**Reading text**.
%%

Toronto ombudsman Fiona Crean is sticking around, at least for now.
On Tuesday, the civil service watchdog who recently issued a scathing report about the mayor's office was granted a two-year extension of her term.
The two-year deal is short of the five years by which council could have extended her contract, which is set to expire in November 2013. But Mayor Rob Ford opposed granting her another full term, and instead convinced council to limit her total time in the position to seven years.
"Ten years is too long, I don't think it's a healthy process to have [the ombudsman serving for] ten years," Ford said as he introduced the motion to reappoint Crean. "Seven is as far as I went. I think we all knew the numbers that were getting thrown around here. I wasn't going higher than seven."
The final vote was 41-3, and was the result of last-minute negotiations between the mayor's supporters and opponents that saw councillors criss-crossing the chamber floor throughout the day.
"I am compromising, I am reaching out," the mayor said before the vote.
Crean came under fire from Ford and his allies last month when she released a report concluding that Ford's office interfered with the civic appointments process. The mayor's defenders accused her of a politically motivated attack, and Ford himself mused that her office should be scrapped.

%%

**Apply what you read**.
1: Answer these questions from the article on Toronto's ombudsman:
(a) How long was the extension granted to Fiona Crean's term?
(b) What was the final vote count?
(c) According to the report Crean released last month, what did Ford's office interfere with?
2: Please continue the article on Toronto's ombudsman from its last sentence.

**Listed records**.
%%

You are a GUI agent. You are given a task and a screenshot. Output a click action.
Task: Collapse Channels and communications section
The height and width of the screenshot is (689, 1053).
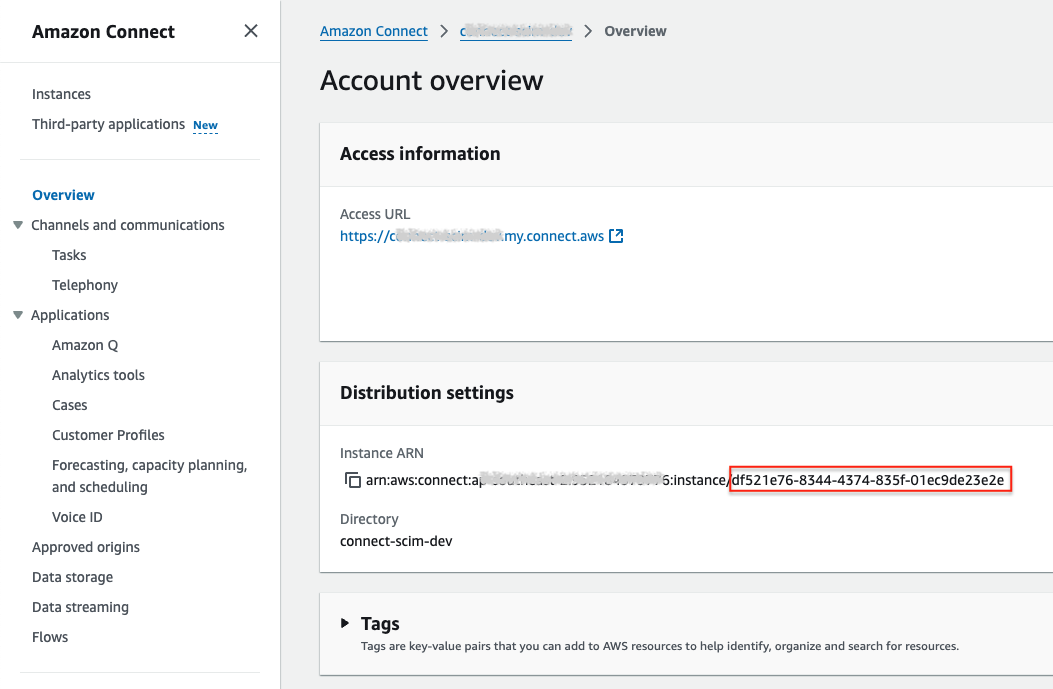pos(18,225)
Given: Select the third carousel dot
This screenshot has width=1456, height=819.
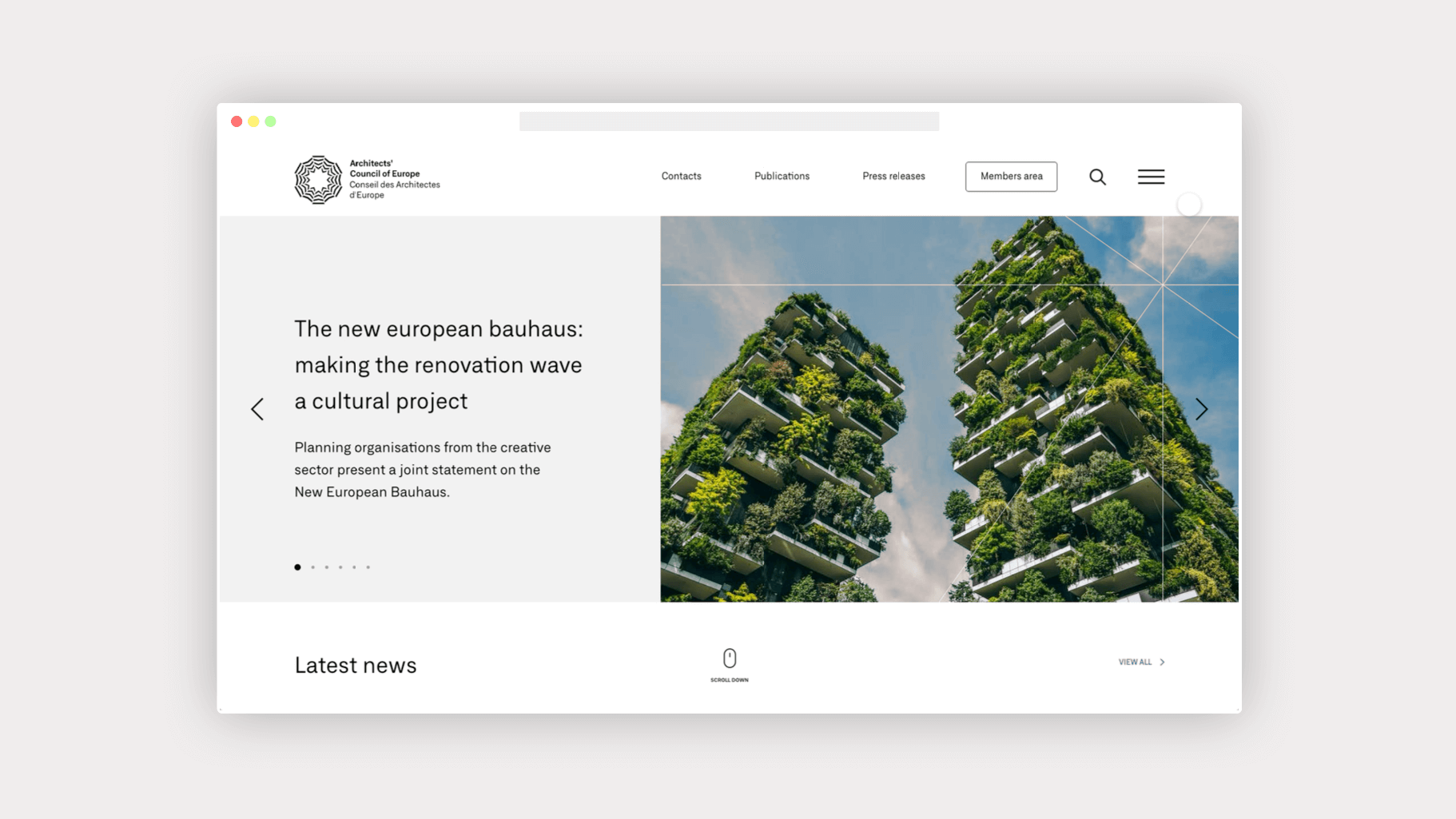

%%

**Numbered responses**.
1:
(a) Two years.
(b) 41-3.
(c) The civic appointments process.

2:
The mayor's brother, Councillor Doug Ford, had said that the pair would try to block her reappointment when the matter came before council this week.
According to procedural rules, both firing or reappointing Crean would require the support of 30 out of 45 council members. Ford didn't have enough votes to fire her, but did have enough to block her reappointment. In the end councillors who wanted to retain the ombudsman opted to make a concession.
While the deal was hailed by many council members as a compromise, Councillor Adam Vaughan said Ford's opponents had thwarted his attempts to get rid of Crean.
"The mayor was pushed back today, and that's good news for accountability in this city," Vaughan said. "He wanted her fired. He lost."
But Councillor Gord Perks, one of only three councillors to vote against the two-year extension, had a different interpretation. He said that limiting Crean's second term effectively punished her for criticizing the mayor's office.
"I'm very disappointed with my colleagues on Toronto city council," Perks told reporters after the vote. "Once again, this city council has sent a message to public servants that their job is contingent on whether or not the mayor likes what they have to say. That's terrible for Toronto and Torontonians."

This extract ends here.